Advising under the influence

Advising under the influence


The idea that commissions are not conflicted is akin to the argument that guns don’t kill people.

The ASIC action on Findex opened a Pandora's Box. If you describe your services as "independent" or even "independently-owned" you had better be right about that, or risk being publicly labelled "misleading and deceptive" (or worse – being in breach of Corporations Act s.923A and found to be a criminal by the Director of Public Prosecutions).

Advising under the influence of incentives is a risky business!

What's so wrong with commissions? How does co-existing with commissions make you less professional? With some litigation lawyers now charging a percentage of the winnings and nothing if they lose, you can well understand why the question is being asked.

The bigger question, though, is why do the remuneration structures of financial advisers generate so much debate? It gets everyone hot under the collar.


Professionalism versus commercialism

One side sees conflicts of interest as a threat to professionalism and the other side sees its removal as a threat to commercialism.

Sitting on the fence and arguing that the public should decide the issue by "voting with their feet" (as an ifa editorial recently did) is at the very least short-sighted, and at worst irresponsible.

We are, after all, the public’s financial advisers, n’est-ce pas?

The public doesn’t get the significance of the issue. Why would they? As far as they're concerned they’re just buying insurance or making an investment. But there's more happening under the hood – if the consumer is acquiring the financial product via an intermediary’s recommendation then the issue is entirely significant. ASIC’s Shadow Shopping program has proven this time and again, but even better proof has been supplied by Westpoint, Fincorp and Storm.

Guns don’t kill people

The ifa editorial argued that “a commission payment by itself isn’t conflicted”. Really?

Guns don't kill people, people do - the gun doesn't pull the trigger by itself. This is an entirely true thing to say and also a masterful misdirect.

The purpose of the gun is to have its trigger pulled so that something or someone ends up dead. Guns aren't being produced and distributed in their millions to sit on someone's mantelpiece, they are being bought by someone who intends to point it and pull the trigger.

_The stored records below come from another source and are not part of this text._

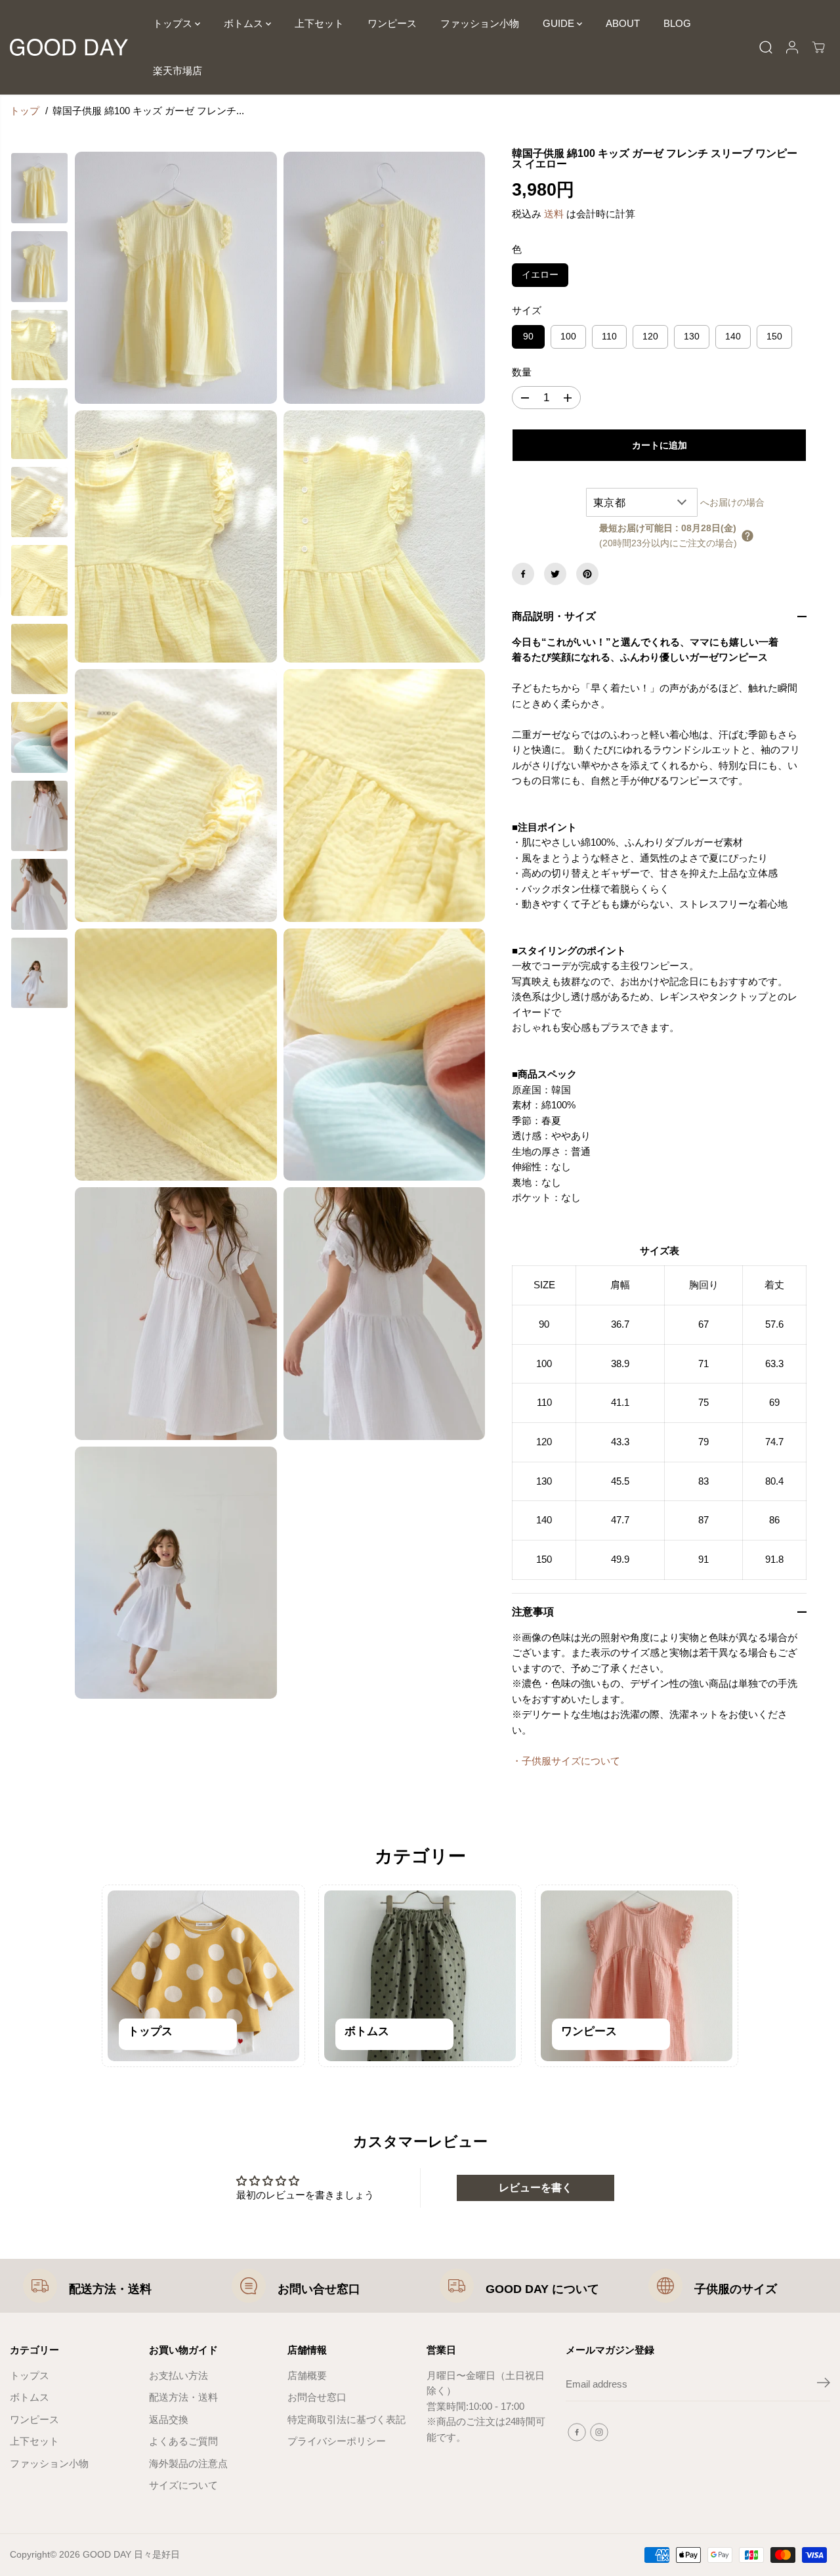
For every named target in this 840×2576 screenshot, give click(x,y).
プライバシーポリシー (336, 2441)
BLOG (677, 23)
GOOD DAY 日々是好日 (131, 2554)
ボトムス (245, 23)
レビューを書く (535, 2187)
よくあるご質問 (183, 2441)
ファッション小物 (479, 23)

Likewise, the purpose of commissions is to distribute product. The manufacturer wondered, “How can we sell this product? I know! We’ll incentivise salespeople by giving a chunk of our profit to them for each one they sell – the more they sell, the more they make, and the more we make.”

A commission is, by definition, an incentive.

To a salesperson this is business as usual, however, to an impartial adviser the existence of an incentive creates a conflict of interest.

Why? Because it's an incentive.  

Whether the adviser chooses to act on that conflict or not is irrelevant. Even if the commission does not influence the advice at all, a conflict of interest still exists. And the existence of conflicts of interest “distorts the quality of advice” (ASIC, 2009 PJC submission, et al).

Chicken Little

In insurance land, there are those who’d have you believe banning commissions will rob an entire demographic of advice without which the sky will fall in.

Really? Mother Teresa, is that you? Or are you just choosing the path of least resistance to protect the status quo?

In my experience, since turning ‘indy’ in 2007, the opposite has been true. Those who value advice seek it out, the highest quality possible. Those who place no value on advice will continue to do what they do, and their choices are increasing.

Welcome to the free market.

I have found that abandoning conflicted remuneration structures and becoming genuinely independent elevates the value of advice as far as Joe Public is concerned, and Joe seeks it out because it is now relevant and useful. Note that I didn't say that I am now suddenly trustworthy since becoming independent. I believe I was trustworthy before then too, it's simply I had more work to do back then to convince Joe of the same. That's not a conversation Joe seems to need now.

Fine, I can get on with my job.

Members of the IFAAA practise the Gold Standard of Independence and this creates clarity and direction for them and more trust from their clients.

Daniel Brammall is president of the Independent Financial Advisers Association of Australia (IFAAA) and director of Brocktons Independent Advisory in the ACT.